Philippe Rahmy m’a écrit ceci un jour : « Je sais aussi, comme toi, que nous abritons un sauvage, une bête féroce, imperméable à l’empathie, innocente du devoir, hostile à l’héritage, un monstre, un tigre ou un diable, un enfant obstiné devenu lumière à force de refuser le monde. Cette créature est d’une jalousie astronomique. Je me dis ces choses pour moi sans y croire, mais je me les dis car elles font partie de mon panthéon, de la machine à écrire, elles aussi » (courrier du 21/04/2014). Quatre ans plus tard, je comprends, en lisant son dernier livre, qu’en faisant parler ces hommes et ces femmes devenus monstrueux d’avoir été exclus, il laissait parler la créature haineuse en lui, celle née de la rage engendrée par sa condition de malade condamné qui s’est nourri « de poussière, de silence, de mépris » (p. 147) : « La douleur fait le monstre. Douleur physique et morale. […] je veux que celui en face de moi ressente ma souffrance. Je n’ai d’autre but que de lui faire comprendre ce que j’endure depuis toujours » (p. 59). Plus loin dans le livre, cette confession : « Je ne parviens pas à condamner cette sauvagerie qui pourtant m’oppresse, me fait suffoquer. Elle éveille en moi une violence équivalente, sinon pire » (p. 153), puis cette autre : « Les viols dont j’ai été victime ont glissé sur moi avec les larmes que je versais, avec les mots orduriers que mes tourmenteurs bavaient à mon oreille » (p. 286). Et enfin : « Henri […] par certains aspects moraux, du moins en ai-je l’insupportable intuition, me ressemble beaucoup » (p. 305). Pardon pour l’Amérique acquitte le monstre qui est en nous.
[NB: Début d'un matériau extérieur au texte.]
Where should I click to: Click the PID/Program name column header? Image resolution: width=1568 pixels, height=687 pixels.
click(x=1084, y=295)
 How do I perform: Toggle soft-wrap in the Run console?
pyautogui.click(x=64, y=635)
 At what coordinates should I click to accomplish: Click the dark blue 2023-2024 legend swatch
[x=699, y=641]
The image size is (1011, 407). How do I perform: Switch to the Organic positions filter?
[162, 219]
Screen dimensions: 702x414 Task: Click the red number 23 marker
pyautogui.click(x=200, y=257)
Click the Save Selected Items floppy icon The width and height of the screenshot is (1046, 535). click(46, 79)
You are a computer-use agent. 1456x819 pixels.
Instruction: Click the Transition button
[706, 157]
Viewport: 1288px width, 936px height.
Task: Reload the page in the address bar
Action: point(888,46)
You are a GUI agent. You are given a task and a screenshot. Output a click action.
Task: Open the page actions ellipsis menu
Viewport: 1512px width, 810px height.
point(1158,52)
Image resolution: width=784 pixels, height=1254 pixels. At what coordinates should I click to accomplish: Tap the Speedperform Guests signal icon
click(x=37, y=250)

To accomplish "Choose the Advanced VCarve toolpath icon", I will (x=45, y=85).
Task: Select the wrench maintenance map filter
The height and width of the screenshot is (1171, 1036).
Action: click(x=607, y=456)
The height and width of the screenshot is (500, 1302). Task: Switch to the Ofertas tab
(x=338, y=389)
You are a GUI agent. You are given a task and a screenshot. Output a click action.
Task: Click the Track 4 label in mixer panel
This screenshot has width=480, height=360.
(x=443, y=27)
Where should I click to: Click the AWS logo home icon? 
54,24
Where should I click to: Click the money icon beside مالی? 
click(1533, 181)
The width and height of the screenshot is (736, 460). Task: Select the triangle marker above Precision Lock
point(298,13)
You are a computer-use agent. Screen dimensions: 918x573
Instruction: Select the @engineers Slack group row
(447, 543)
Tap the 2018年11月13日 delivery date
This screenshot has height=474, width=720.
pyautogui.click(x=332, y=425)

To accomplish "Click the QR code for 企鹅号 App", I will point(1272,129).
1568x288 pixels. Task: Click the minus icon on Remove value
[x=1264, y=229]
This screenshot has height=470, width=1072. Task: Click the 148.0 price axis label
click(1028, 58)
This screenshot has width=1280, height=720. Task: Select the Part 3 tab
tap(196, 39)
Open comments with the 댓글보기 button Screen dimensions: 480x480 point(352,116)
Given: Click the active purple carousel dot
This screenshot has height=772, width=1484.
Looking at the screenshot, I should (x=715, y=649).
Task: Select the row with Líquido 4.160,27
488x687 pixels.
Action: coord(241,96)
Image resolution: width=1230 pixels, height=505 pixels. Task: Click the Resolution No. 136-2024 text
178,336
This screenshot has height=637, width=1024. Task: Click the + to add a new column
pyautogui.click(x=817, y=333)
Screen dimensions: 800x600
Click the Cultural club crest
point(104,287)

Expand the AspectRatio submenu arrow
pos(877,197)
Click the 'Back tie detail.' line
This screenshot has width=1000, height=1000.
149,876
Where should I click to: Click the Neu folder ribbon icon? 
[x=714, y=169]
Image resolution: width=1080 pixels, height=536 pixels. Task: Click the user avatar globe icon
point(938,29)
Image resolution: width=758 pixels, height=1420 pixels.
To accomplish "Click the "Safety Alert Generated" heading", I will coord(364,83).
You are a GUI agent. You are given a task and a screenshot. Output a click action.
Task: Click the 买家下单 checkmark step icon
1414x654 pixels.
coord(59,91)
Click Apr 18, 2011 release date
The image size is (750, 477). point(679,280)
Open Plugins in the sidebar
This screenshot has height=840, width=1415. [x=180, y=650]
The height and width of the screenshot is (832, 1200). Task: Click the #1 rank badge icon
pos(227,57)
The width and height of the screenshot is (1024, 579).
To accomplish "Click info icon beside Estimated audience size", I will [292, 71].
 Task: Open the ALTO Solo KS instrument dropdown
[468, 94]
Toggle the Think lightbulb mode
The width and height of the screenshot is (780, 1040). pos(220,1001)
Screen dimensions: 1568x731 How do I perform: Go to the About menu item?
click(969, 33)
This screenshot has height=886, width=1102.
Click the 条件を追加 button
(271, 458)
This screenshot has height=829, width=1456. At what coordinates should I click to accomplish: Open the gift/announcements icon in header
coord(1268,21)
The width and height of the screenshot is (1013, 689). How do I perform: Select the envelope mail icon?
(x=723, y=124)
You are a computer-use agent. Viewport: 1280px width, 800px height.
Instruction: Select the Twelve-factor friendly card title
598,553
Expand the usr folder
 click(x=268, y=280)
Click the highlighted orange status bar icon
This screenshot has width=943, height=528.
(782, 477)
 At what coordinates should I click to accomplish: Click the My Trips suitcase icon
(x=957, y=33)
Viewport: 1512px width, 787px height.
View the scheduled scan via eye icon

Ce livre offre aussi une critique salutaire de l’appropriation nationale de la mort d’individus pour en faire des morts héroïques, des « morts pour la patrie » ; cette élévation et glorification des soldats morts étant une façon détournée de glorifier la guerre. Dans un désir évident de rompre avec la transmission de la croyance qu’il est admirable pour des êtres humains de sacrifier leur vie pour une cause nationale, dans une volonté de couper le lien entre le soldat et la nation (« cette femme de héros qu’aucun homme ne pourra plus approcher sans souiller l’Amérique », p. 79) et de libérer les corps devenus propriété nationale, Philippe Rahmy redirige notre regard sur la vie et la mort des vaincus, des innocents, des faibles, des marginaux, « des clochards, des rats, des ordures » (p. 145), des invisibles traités d’inutiles : enfants, handicapés, personnes malades, âgées, indigents, délinquants, drogués, prostitué(e)s, animaux (« ne jamais me couper de ce monde bestial, trois fois rien sous le soleil », p. 21), mais aussi femmes, Noirs, Indiens, Asiatiques, Mexicains, immigrés, clandestins, homosexuels, etc. – il nomme tous ces êtres qui ont été soit écrasés soit ignorés par la société arrogante et belliqueuse car tenus pour perdus d’avance, et il insiste pour en faire des héros, non seulement en les nimbant de sainteté morale, mais aussi en livrant leur perspective unique de personnes ayant survécu aux terribles souffrances engendrées par les luttes et les épreuves indicibles qu’ils ont traversées. Si la gloire au front est synonyme d’endurance des pires privations, atrocités et conditions dégradantes à la fois physiquement et moralement, sous la menace constante de la mort, alors les créatures écartées de la société des vainqueurs sont également à célébrer, pour avoir enduré des conditions de vie tout aussi inhumaines, et ce dans la relative indifférence des reporters, car résultant de malgouvernance et d’injustices sociales.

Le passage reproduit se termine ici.